Exercise objective »
From the records below, extract only the lines running from the line with "Screen dimensions: 1456x819 How do I perform: Open the AA" to the line with "Task: Expand the", both lines included, reproducing them exactly.

======== Excerpted records

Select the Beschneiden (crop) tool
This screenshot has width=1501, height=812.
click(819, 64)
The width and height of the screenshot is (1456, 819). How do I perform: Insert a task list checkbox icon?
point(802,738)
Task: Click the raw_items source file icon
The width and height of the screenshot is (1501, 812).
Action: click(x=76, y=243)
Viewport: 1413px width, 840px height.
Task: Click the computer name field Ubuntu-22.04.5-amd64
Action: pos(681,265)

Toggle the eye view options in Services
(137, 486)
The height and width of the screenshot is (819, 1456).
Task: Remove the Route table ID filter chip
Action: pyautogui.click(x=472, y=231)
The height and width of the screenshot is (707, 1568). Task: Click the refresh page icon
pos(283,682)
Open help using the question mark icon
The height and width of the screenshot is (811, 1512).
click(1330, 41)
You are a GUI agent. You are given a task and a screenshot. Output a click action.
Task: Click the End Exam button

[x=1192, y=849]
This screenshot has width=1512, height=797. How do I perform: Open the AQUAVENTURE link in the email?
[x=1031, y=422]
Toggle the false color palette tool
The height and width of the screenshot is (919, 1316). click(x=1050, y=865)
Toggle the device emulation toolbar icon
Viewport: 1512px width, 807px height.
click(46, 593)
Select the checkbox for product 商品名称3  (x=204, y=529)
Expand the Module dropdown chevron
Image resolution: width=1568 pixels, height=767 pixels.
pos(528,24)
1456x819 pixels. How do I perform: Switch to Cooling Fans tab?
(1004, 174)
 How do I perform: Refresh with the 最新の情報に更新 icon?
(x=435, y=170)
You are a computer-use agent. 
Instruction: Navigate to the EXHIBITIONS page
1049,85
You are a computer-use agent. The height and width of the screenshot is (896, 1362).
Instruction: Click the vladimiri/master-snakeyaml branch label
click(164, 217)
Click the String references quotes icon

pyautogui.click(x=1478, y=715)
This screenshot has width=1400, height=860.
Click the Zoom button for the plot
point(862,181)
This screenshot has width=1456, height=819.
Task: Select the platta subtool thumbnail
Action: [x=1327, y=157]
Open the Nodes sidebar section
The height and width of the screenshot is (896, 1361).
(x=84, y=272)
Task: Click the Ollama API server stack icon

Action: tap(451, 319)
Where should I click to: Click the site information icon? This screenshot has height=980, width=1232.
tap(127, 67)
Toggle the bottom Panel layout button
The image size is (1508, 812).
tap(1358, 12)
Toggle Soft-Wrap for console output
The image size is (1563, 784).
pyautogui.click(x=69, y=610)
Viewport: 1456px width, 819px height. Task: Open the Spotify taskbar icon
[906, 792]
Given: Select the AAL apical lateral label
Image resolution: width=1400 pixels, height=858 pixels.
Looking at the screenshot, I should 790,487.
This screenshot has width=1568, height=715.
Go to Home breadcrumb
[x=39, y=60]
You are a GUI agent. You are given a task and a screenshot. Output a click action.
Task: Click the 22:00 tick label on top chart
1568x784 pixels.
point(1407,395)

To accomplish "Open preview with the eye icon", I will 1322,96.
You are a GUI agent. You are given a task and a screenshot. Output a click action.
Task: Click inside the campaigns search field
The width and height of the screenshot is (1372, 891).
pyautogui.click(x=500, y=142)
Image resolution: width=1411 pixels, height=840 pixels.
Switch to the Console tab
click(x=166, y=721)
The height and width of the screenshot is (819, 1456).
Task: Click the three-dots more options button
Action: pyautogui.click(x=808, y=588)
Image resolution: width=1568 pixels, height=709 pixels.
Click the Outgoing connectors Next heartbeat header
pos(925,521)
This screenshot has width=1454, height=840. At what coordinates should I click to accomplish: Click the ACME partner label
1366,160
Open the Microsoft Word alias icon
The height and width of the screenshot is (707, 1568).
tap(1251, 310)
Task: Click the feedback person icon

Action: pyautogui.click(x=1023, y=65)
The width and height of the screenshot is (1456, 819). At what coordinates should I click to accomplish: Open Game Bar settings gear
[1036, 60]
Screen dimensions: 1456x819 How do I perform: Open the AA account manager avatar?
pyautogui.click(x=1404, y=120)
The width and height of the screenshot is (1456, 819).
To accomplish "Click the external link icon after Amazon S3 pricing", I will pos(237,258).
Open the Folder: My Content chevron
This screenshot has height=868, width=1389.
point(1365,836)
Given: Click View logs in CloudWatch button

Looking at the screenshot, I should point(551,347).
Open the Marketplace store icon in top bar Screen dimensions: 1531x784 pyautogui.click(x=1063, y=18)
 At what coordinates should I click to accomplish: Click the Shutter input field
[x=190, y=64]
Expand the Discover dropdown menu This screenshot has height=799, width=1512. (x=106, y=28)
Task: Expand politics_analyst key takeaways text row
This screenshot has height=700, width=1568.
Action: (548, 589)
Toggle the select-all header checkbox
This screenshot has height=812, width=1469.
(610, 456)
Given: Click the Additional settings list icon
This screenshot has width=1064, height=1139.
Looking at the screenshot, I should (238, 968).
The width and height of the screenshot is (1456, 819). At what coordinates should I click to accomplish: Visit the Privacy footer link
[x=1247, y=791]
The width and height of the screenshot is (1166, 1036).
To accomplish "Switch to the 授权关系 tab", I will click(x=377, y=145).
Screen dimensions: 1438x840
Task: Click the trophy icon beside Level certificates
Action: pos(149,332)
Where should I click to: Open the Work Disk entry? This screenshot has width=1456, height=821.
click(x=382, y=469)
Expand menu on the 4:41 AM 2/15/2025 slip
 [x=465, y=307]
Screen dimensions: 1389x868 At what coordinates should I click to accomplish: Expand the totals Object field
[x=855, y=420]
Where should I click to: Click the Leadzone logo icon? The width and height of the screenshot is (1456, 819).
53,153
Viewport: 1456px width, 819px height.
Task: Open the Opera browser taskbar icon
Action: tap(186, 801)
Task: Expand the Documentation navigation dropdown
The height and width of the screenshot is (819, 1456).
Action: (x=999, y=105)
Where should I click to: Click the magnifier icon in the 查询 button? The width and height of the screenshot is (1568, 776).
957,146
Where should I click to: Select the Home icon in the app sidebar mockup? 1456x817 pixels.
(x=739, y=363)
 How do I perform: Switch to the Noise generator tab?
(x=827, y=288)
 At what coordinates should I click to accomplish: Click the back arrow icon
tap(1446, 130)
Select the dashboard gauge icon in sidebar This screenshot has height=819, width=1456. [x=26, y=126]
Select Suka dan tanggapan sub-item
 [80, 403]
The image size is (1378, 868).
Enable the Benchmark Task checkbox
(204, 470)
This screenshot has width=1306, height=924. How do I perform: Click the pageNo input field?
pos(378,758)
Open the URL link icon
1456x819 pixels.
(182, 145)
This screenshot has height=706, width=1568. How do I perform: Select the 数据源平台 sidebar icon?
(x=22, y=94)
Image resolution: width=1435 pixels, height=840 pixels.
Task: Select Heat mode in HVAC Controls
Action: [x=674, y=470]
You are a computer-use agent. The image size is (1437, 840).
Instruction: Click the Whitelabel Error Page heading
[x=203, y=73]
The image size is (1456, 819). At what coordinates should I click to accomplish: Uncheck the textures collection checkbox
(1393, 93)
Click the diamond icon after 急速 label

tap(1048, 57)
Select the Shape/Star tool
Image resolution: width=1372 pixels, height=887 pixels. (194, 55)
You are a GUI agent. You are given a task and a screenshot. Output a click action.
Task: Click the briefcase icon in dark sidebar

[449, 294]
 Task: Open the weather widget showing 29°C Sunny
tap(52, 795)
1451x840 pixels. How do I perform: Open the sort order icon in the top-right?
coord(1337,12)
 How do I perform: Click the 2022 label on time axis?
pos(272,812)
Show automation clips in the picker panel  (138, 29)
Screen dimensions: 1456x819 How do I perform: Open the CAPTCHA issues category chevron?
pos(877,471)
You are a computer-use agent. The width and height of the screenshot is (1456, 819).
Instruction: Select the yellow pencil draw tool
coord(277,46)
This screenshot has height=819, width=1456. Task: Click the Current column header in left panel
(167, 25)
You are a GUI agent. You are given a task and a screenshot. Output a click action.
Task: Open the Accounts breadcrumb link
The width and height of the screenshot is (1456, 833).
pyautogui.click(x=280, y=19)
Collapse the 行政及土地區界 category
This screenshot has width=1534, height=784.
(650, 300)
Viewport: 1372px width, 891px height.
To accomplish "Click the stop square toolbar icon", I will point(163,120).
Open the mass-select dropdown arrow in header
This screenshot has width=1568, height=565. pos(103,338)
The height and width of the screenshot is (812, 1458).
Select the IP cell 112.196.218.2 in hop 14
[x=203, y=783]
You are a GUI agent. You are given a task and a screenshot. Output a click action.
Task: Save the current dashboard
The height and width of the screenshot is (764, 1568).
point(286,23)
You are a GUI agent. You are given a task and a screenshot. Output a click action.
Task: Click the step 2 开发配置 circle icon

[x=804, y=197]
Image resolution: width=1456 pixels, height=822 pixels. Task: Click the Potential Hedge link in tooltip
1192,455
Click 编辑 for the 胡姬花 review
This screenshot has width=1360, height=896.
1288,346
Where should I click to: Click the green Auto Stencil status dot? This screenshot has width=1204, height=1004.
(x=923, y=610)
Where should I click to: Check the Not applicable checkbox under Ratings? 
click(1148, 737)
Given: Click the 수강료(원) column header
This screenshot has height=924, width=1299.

================

Exercise result »
Screen dimensions: 1456x819 How do I perform: Open the AA account manager avatar?
pyautogui.click(x=1404, y=120)
The width and height of the screenshot is (1456, 819).
To accomplish "Click the external link icon after Amazon S3 pricing", I will pos(237,258).
Open the Folder: My Content chevron
This screenshot has height=868, width=1389.
point(1365,836)
Given: Click View logs in CloudWatch button

Looking at the screenshot, I should point(551,347).
Open the Marketplace store icon in top bar Screen dimensions: 1531x784 pyautogui.click(x=1063, y=18)
 At what coordinates should I click to accomplish: Click the Shutter input field
[x=190, y=64]
Expand the Discover dropdown menu This screenshot has height=799, width=1512. (x=106, y=28)
Task: Expand politics_analyst key takeaways text row
This screenshot has height=700, width=1568.
Action: (548, 589)
Toggle the select-all header checkbox
This screenshot has height=812, width=1469.
(610, 456)
Given: Click the Additional settings list icon
This screenshot has width=1064, height=1139.
Looking at the screenshot, I should (238, 968).
The width and height of the screenshot is (1456, 819). At what coordinates should I click to accomplish: Visit the Privacy footer link
[x=1247, y=791]
The width and height of the screenshot is (1166, 1036).
To accomplish "Switch to the 授权关系 tab", I will click(x=377, y=145).
Screen dimensions: 1438x840
Task: Click the trophy icon beside Level certificates
Action: pos(149,332)
Where should I click to: Open the Work Disk entry? This screenshot has width=1456, height=821.
click(x=382, y=469)
Expand menu on the 4:41 AM 2/15/2025 slip
 [x=465, y=307]
Screen dimensions: 1389x868 At what coordinates should I click to accomplish: Expand the totals Object field
[x=855, y=420]
Where should I click to: Click the Leadzone logo icon? The width and height of the screenshot is (1456, 819).
53,153
Viewport: 1456px width, 819px height.
Task: Open the Opera browser taskbar icon
Action: tap(186, 801)
Task: Expand the Documentation navigation dropdown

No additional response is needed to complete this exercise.